Python code style (check-python-flake8).
I assume this means you prefer flake8 over ruff, so I'll remove the existing ruff hook?
Enforce commit message format with subsystem: prefix.
Would you like to supply a list of available subsystems? I can also just take a first guess based on Rusty's and the commit log...
Given the present information, here's my current plan:
- Restore the
clang-formathook, explore removing--dry-runand-Werrorflags to accept its changes automatically. - Explore checking (and fixing?) the
#includesort order outside ofclang-formatwith a custom hook.- There is an interesting challenge in that the list of checked files is built dynamically from project's included
Makefiles. Looking into a clean way to leverage the list into a hook process.

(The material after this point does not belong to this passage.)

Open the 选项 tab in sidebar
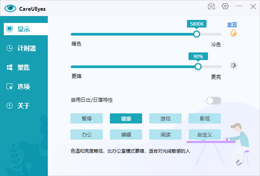 tap(24, 86)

- There is an interesting challenge in that the list of checked files is built dynamically from project's included
- Define which hooks should be run during the
manualstage, meaning they aren't run automatically for each commit, but must be invoked explicitly.- Could do this for
codespellfor now, to make it available, but not intrusive. clang-formatmight also be better used like this; it may be more intrusive thancodespell.
- Could do this for
- Explore commitizen as an alternative to conventionalcommits.org. Either could be suitable.

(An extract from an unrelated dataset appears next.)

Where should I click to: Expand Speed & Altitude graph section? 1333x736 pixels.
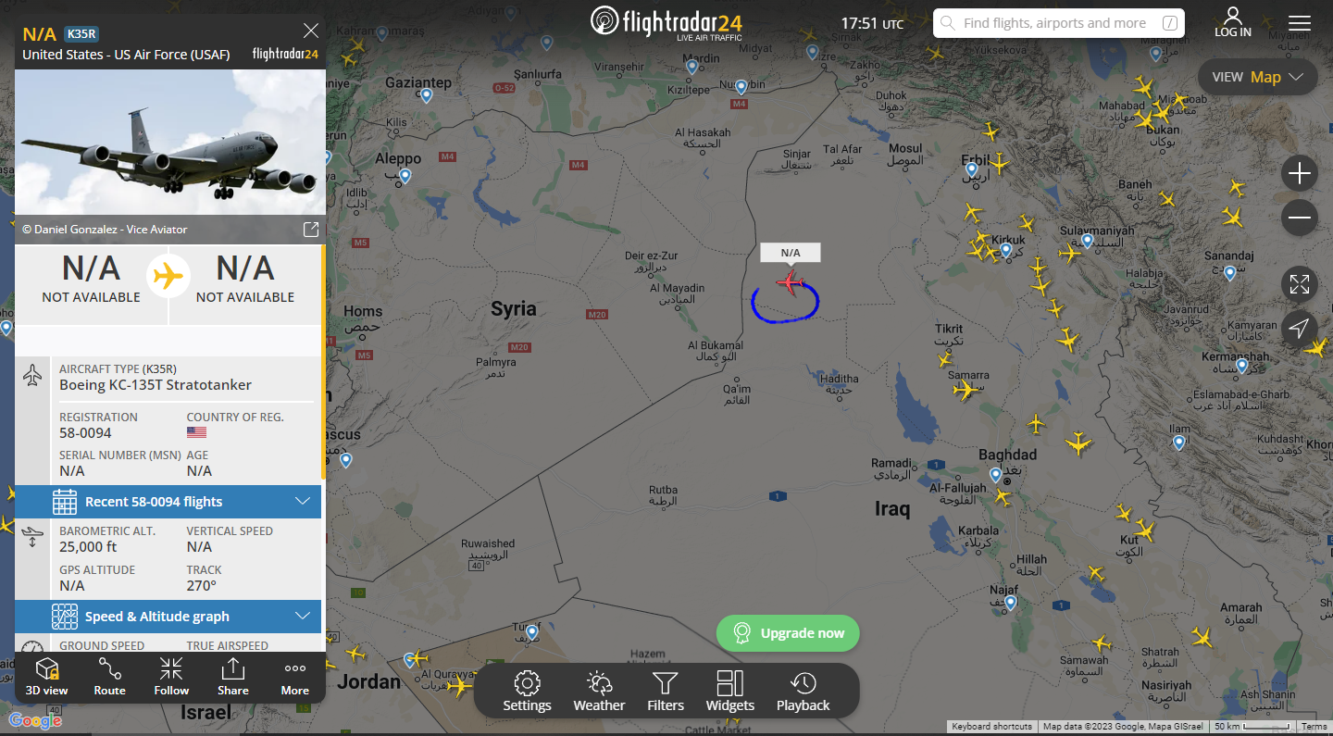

commitizenseems to have some other nice release process management features. :eyes:
A bit of work and a lot of testing ahead, but optimistic many of the requirements are already mostly addressed. Let me know if you have feedback or corrections.
@s373nZ Let's start with the following list of subsystem prefixes for now. We can continue refining it iteratively until it's sufficiently mature:
---------------
Daemons:
---------------
channeld
closingd
connectd
gossipd
hsmd
lightningd
onchaind
openingd
---------------
Related:
---------------
bitcoin
cli
cln-grpc
cln-rpc
db
wallet
wire
---------------
Extensions:
---------------
plugin-* (any string value after `plugin-` should be allowed like xpay, renepay, askrene...)

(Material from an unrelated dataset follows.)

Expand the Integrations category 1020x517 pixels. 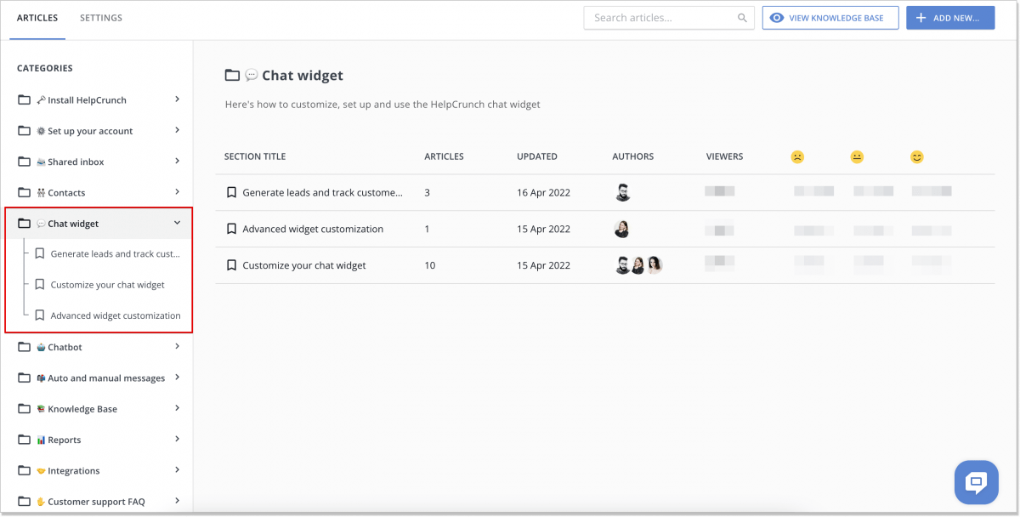click(178, 470)
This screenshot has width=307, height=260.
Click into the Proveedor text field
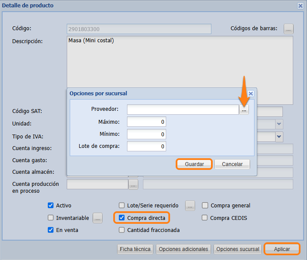(183, 110)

pyln-* (lightning, client, grpc-proto, proto, spec, testing)
tool-* (reckless, hsmtool, downgrade)
---------------
Others:
---------------
ci
common
contrib
devtools
docs
docker
github
global
meta
nit
nix
release
script
tests
@sangbida @ShahanaFarooqui This is a great list. Thanks! I'm happy you're interested in restoring clang-format and commit linting.
I "truely" tested clang-format today and they are quite intrusive. Now I am a bit wary of enabling it broadly :).
Slightly concerned about a conflict between the requirements if code passes prebuild checks, it should also pass the pre-commit hook and Automatic fixes for.... If pre-commit performs automatic changes to the code, it will also fail the hook run. Should the automatic fixes be applied prior to the commit, or in a separate process? For example, if clang-format runs, on a C file in the change set, it won't pass the check until it's feedback has been resolved.
My understanding is that we should run all prebuild checks (i.e., will cause the prebuild checks fail) in this stage. Then extra checks like clang-format or codespell can be added as manual-stage hooks so that they don’t block commits. @sangbida, please correct me if I am mistaken.
I assume this means you prefer flake8 over ruff, so I'll remove the existing ruff hook?
AFAIU, both Ruff and flake8 are Python-only tools. I may be mistaken, but if you and @cdecker prefer Ruff, then Ruff it is. I just want to ensure Ruff doesn’t miss any flake8 checks that would cause the hook to pass but the prebuild check to fail.
Would you like to supply a list of available subsystems? I can also just take a first guess based on Rusty's and the commit log...
Shared in my earlier comment above.
Given the present information, here's my current plan: Restore the clang-format hook, explore removing --dry-run and -Werror flags to accept its changes automatically.
Umm..How about we let clang-format and codespell take a back seat as manual hooks for now? Sorry for the mix-up earlier 😄. We can enable them once the codebase is more cleaned up accordingly.
Define which hooks should be run during the manual stage, meaning they aren't run automatically for each commit, but must be invoked explicitly. Could do this for codespell for now, to make it available, but not intrusive. clang-format might also be better used like this; it may be more intrusive than codespell.
Yes, agreed. These two seem like the right candidates for now, but feel free to include additional tools if needed.
Explore commitizen as an alternative to conventionalcommits.org. Either could be suitable. commitizen seems to have some other nice release process management features. 👀
It looks great, but is it not too big of a change at this stage?
A bit of work and a lot of testing ahead, but optimistic many of the requirements are already mostly addressed. Let me know if you have feedback or corrections.
Thank you so much. Truly appreciate it!!! ❤️